Nach Fatih Akins mit dem Golden Globe ausgezeichneten „Aus dem Nichts“ geht es nun auch Jan Bonny („Gegenüber“) offensichtlich nicht darum, die Taten des NSU in einem biographischen Drama nachzuerzählen. Stattdessen nutzt er die abscheulichen Verbrechen als Ausgangspunkt, um in einer (halb-)fiktiven Erzählung seinen ganzen angestauten Ekel zum Ausdruck zu bringen – und das gelingt ihm auf eine Weise, die „Wintermärchen“ zwar nur schwer erträglich, aber deshalb nicht weniger gelungen macht. Kein Wunder also, dass er es mit dem Film in den prestigeträchtigen, für widerborstige Beiträge bekannten Wettbewerb beim Filmfestival in Locarno geschafft hat.
WintermärchenDie Terrorzelle um Tommi (Thomas Schubert), Becky (Ricarda Seifried) und Maik (Jean-Luc Bubert) lungert zunächst in einer viel zu kleinen Kölner Wohnung herum. Man schreit sich frustriert an, wenn es nicht mal mehr mit dem Ficken klappt, während sie darauf warten, endlich Ausländer töten zu können.

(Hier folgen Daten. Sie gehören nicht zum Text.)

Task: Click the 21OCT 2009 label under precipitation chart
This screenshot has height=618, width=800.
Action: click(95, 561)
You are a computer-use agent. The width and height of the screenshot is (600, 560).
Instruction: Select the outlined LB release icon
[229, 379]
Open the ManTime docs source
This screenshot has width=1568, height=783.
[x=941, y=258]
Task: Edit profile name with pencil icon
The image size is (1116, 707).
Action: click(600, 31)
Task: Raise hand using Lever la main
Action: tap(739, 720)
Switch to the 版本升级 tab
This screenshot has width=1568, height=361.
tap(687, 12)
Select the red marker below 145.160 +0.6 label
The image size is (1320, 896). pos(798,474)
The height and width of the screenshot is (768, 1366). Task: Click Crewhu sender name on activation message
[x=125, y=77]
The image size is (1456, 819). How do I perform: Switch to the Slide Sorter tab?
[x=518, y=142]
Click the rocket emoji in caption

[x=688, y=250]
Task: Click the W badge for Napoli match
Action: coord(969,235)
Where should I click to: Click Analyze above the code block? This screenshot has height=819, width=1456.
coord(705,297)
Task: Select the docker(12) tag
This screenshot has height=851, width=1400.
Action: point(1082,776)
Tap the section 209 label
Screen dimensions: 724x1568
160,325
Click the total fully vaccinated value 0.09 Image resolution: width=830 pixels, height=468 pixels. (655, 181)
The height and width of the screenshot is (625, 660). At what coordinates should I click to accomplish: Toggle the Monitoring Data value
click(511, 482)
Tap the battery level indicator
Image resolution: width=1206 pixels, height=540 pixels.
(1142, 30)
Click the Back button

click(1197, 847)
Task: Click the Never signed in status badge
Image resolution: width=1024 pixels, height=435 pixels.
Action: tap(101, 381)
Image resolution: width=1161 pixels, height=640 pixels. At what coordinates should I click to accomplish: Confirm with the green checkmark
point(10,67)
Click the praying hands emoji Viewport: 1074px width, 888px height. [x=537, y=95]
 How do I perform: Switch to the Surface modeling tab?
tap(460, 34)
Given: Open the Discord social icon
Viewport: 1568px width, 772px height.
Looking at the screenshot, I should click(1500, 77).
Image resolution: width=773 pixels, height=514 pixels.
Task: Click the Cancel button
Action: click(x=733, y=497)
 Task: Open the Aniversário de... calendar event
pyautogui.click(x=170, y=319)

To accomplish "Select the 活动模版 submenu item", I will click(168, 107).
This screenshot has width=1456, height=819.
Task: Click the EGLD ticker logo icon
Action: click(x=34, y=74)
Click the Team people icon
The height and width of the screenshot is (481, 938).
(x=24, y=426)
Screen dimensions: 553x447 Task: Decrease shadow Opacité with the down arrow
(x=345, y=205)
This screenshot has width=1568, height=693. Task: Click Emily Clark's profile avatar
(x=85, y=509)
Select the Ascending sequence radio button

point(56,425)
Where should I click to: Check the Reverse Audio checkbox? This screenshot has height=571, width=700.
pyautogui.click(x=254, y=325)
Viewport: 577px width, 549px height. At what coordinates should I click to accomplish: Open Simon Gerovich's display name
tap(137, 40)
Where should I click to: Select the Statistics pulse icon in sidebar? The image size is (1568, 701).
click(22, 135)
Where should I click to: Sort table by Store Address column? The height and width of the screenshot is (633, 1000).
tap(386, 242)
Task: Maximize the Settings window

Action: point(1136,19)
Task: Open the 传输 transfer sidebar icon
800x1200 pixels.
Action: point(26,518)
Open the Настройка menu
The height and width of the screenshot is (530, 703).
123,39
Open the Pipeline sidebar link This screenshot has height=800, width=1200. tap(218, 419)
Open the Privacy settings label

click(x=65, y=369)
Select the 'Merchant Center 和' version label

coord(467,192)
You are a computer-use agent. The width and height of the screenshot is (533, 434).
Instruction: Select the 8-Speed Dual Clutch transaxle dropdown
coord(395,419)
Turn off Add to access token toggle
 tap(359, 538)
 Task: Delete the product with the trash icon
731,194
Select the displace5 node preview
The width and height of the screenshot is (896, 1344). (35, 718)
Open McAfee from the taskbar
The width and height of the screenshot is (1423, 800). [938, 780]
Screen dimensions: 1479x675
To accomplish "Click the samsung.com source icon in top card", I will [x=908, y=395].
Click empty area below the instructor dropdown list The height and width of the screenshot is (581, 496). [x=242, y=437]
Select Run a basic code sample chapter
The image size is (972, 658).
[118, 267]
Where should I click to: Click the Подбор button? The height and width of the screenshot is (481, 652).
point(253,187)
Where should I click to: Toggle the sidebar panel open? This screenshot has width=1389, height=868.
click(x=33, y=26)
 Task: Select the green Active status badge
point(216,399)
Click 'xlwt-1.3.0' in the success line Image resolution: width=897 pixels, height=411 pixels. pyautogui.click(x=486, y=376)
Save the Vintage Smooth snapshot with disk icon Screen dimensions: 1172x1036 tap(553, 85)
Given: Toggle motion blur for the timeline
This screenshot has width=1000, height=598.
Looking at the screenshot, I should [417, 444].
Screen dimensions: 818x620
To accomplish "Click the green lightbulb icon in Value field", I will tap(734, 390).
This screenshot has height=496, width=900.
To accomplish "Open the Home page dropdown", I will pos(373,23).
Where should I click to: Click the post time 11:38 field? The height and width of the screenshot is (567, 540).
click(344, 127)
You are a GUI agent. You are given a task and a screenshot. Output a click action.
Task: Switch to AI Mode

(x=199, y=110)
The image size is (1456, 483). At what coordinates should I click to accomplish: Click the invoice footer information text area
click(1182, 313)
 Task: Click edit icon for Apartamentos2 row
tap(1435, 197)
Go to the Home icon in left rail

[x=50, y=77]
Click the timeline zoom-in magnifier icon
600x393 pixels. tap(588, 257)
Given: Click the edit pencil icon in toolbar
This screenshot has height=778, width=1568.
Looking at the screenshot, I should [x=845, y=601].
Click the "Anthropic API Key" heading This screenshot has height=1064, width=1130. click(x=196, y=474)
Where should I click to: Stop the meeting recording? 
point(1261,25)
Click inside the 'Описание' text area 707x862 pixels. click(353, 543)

Hier geht es nie wirklich um die dahinterstehende Ideologie – die wird nur als Rechtfertigung genutzt, um die eigenen Triebe rechtfertigen zu können. Denn nach dem Morden klappt es auch wieder mit der Orgie. Und so kommen wir dann am Ende unserer 4-Sterne-Kritik auch zu dem Fazit: „Jan Bonny wirft in seinem wuchtigen ‚Wintermärchen‘ einen schmerzhaft schonungslosen Blick in eine Terrorzelle, die wahllos mordet, vögelt und sich selbst zerfleischt.“ Ja, das ist ein etwas anderer Blick auf das gastfreundschaftliche Deutschland, das Sönke Wortmann noch 2006 in seiner WM-Doku „Deutschland. Ein Sommermärchen“ abgefeiert hat.
„Wintermärchen“ startet bereits am 21. März 2019 in den deutschen Kinos.